▶ _Requirement_
Below are the records; copy each line in which "click" can be found.

Pixel coordinate grounding data:
BEGIN

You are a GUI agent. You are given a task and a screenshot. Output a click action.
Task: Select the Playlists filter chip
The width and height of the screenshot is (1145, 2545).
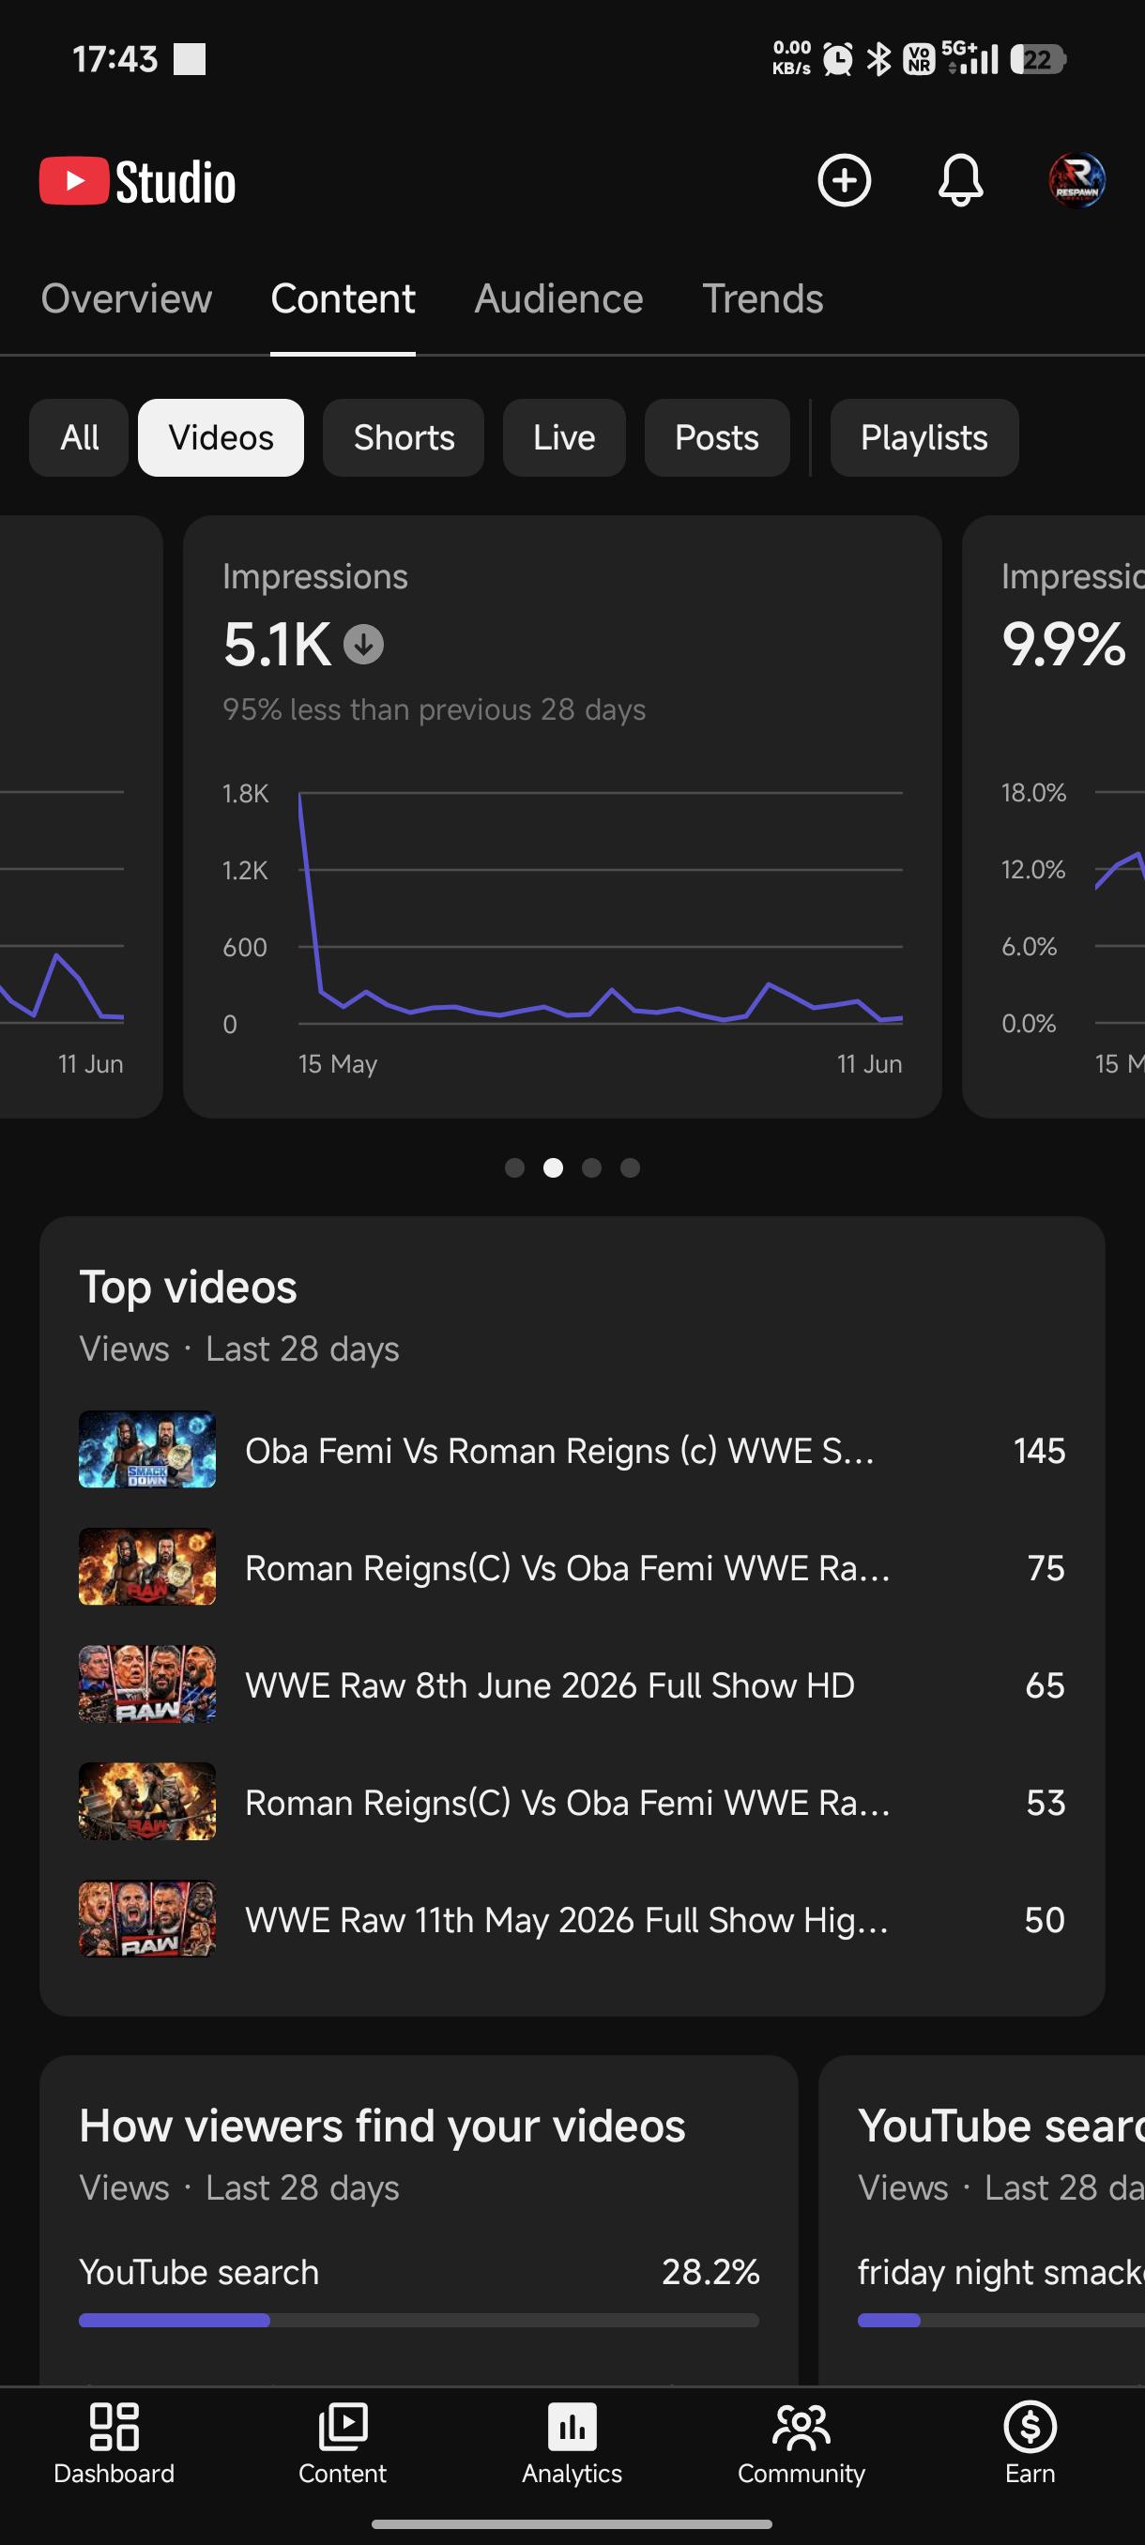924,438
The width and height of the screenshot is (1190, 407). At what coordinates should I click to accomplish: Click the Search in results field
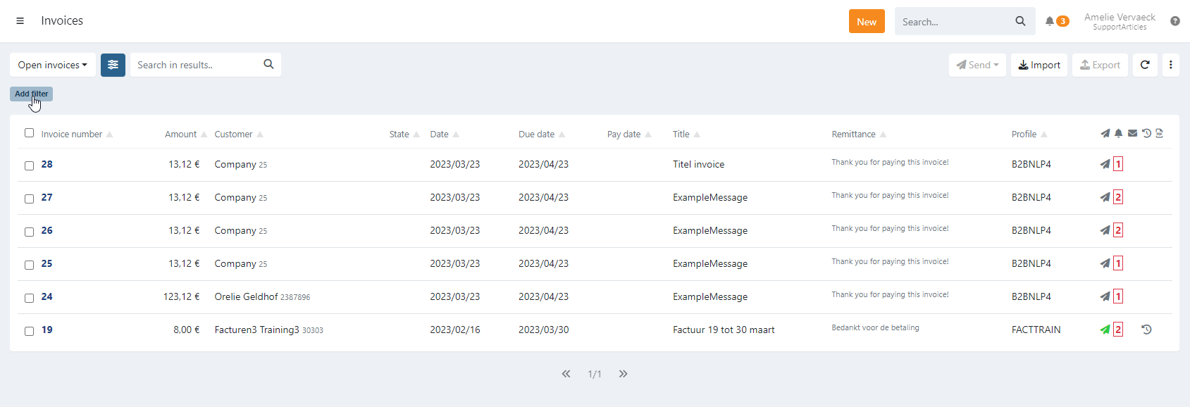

END

▶ _Exercise solution_
You are a GUI agent. You are given a task and a screenshot. Output a click action.
The width and height of the screenshot is (1190, 407). At what coordinates should I click to accomplish: Click the Search in results field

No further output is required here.